Great British Life: StarterStarter (Image: Archant)

And the hotel itself now boasts five AA stars, the only one in Merseyside to do so and the smallest in the country, with just 18 bedrooms, to be accorded the stellar quintet. Small but beautifully formed...by shipping tycoon Sir Ernest Royden’s decision in 1931 to move soap magnate Robert Hudson’s stunning mansion, Bidston Court, beam by beam, brick by brick, several miles so he may enjoy views over the Dee estuary.

Of course the Hillbark’s current owners Craig and Lisa Baker – their Contessa Hotel Group also embraces the Leverhulme in Ellesmere Port – had the confidence in their new head chef to rebrand the hotel’s famous Yellow Room Restaurant as Stewart Warner at the Hillbark from the outset. Never one to rest on his laurels, Craig told me, when Cheshire Life guests returned to the Hillbark for their May 2013 luncheon, that his aim was five red stars for the hotel – ‘and we’re gunning for a fourth Rosette.’ Well, Stewart has time on his side, he’s still only 29.

Guests gathered in Hillbark’s galleried great hall with its stunning 1527 Jacobean fireplace, said to have come from a house of Sir Walter Raleigh, stained glass windows by William Morris, and a pair of church screen doors dating from the 13th century. Soap or ships, no expense was spared to make a home from home, so it’s not difficult to imagine why Hillbark, with this magnificent backdrop, hosts some 150 weddings a year. It’s a room to make anyone feel special, not least while sipping delicious sparkling French Crémant de Limoux, nibbling beautiful canapés and listening to resident pianist Graham Peters while anticipating lunch by Stewart Warner.

The dining room at Hillbark is a picture of elegance with its Robert Adam fire surround of 1795, opulent gilded Louis XV armchairs upholstered in embossed velvet arranged around generously spaced tables dressed with the finest linens, crystal and china. Truly a setting for a memorable lunch; and it was just that.

We began with a delightful amuse bouche of asparagus soup served in a dainty teacup with a black pudding coquette and some of the most fantastic breads – olive tapenade and poppy seed treats. The starter proper, ‘Asparagus’ – the menu descriptions were giving little away – comprised an exquisite arrangement of young green asparagus in truffle oil and white shoots done in butter around an unctuously creamy slow-cooked egg yolk. Crushed hazelnuts and asparagus foam added extra dimensions of flavour and texture.

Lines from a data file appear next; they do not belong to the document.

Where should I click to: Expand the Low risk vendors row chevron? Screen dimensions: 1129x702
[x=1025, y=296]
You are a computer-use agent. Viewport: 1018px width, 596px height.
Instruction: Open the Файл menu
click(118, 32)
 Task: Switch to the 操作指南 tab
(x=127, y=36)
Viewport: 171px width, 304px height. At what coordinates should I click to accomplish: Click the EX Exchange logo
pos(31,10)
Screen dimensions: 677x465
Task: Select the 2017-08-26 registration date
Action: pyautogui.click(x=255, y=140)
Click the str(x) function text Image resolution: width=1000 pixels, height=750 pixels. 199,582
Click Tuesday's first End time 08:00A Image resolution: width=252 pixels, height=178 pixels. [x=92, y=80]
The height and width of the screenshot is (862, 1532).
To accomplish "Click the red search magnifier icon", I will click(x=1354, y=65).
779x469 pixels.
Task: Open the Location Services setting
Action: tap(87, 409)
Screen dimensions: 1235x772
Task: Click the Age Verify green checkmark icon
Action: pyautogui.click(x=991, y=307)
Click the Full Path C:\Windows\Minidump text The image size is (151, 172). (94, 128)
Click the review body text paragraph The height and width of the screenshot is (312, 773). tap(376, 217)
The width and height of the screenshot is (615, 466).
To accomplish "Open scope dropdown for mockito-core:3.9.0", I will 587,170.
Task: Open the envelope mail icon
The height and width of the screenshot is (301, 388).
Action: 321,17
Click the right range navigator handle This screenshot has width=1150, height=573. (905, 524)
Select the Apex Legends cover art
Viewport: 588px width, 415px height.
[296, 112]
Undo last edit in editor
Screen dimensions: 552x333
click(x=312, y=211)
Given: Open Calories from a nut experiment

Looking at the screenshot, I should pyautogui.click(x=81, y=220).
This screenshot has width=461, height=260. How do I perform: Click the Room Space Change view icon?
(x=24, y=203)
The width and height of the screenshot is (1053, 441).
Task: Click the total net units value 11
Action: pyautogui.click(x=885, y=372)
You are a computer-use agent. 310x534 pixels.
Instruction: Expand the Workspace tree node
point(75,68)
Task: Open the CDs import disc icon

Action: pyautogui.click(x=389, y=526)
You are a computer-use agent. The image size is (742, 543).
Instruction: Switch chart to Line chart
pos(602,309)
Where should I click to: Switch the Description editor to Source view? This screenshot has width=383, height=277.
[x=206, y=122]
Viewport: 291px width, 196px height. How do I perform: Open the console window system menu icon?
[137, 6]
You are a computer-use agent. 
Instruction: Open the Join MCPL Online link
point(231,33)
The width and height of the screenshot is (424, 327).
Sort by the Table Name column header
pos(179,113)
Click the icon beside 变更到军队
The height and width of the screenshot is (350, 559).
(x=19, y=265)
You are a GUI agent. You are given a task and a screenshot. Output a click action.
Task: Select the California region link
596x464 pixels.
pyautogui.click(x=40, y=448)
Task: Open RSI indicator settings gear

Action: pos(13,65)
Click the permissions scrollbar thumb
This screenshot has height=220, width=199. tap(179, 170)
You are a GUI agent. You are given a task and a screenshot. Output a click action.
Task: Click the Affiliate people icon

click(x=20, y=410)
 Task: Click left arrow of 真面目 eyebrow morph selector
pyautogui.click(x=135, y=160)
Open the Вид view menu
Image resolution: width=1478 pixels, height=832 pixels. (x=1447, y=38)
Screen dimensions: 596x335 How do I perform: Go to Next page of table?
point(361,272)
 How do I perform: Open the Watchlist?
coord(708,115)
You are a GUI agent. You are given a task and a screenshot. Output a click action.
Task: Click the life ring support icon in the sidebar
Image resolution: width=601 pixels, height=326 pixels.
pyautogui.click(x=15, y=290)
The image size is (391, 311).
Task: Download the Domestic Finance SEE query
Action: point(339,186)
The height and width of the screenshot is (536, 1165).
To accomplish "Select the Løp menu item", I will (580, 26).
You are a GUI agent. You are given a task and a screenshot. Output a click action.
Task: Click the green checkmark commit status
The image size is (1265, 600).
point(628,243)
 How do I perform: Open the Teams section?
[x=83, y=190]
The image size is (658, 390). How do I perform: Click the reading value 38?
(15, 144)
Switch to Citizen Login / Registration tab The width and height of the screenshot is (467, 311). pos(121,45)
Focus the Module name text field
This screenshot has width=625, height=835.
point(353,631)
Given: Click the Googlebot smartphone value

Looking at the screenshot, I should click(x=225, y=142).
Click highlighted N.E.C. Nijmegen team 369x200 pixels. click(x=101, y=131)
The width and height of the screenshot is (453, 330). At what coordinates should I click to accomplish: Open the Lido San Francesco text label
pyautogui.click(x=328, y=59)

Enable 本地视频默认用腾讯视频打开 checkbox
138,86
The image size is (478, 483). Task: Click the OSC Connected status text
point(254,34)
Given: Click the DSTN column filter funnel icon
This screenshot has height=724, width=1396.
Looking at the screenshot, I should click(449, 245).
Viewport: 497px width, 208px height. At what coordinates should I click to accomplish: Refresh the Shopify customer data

The white wine, a fresh, peachy unoaked chardonnay from Aimery, producers of the welcoming sparkler in the Languedoc, provided the ideal foil for the richness of the starter.

The main course, simply labelled ‘Venison’ was sublime. Two fabulously tender slices of venison, its subtle gaminess given a sensational woodland twist from being cooked over pine needles, were accompanied by a ‘sausage’ of confit venison intricately wound with potato string, textures of onion and a wonderful savoury granola. The dish was an object lesson in how to make the extraordinarily complex look simple. The red wine was a noble partner: Rosso di Montalcino 2004 from the heart of Tuscany – 100 per cent sangiovese delivering rich, dark cherries, hints of prune and subtle spice.

Dessert was another work of culinary magic with utterly delicious moist rum cake paired with salted banana, cashews and lime. Elements of all Stewart Warner’s dishes we enjoyed at the luncheon are included in the Hillbark’s new spring menu.

Cheshire Life Luncheon Menu

To start

Asparagus

Aimery Chardonnay NV, Vin de Pays d’Oc, France

To continue

Venison

Donatella Cinalli Colombino Rosso di Montalcino 2004, Italy

To finish

Rum Cake

Fact File

The Dining Room, Hillbark Hotel, Royden Park, Frankby, Wirral, Cheshire CH48 1NP. Tel: 0151 625 2400.

www.hillbarkhotel.co.uk

Stewart Warner @ Hillbark: Open for Lunch, Afternoon Tea and Dinner, Tuesday to Saturday. Lunch: 12.00 till 3.00pm; Afternoon Tea: 3.00 till 5.00pm; Dinner: 7.00 - 10.00pm.

Lunch: Two courses from £18, three courses from £23. A la carte three course menu from £60; eight course tasting menus from £80.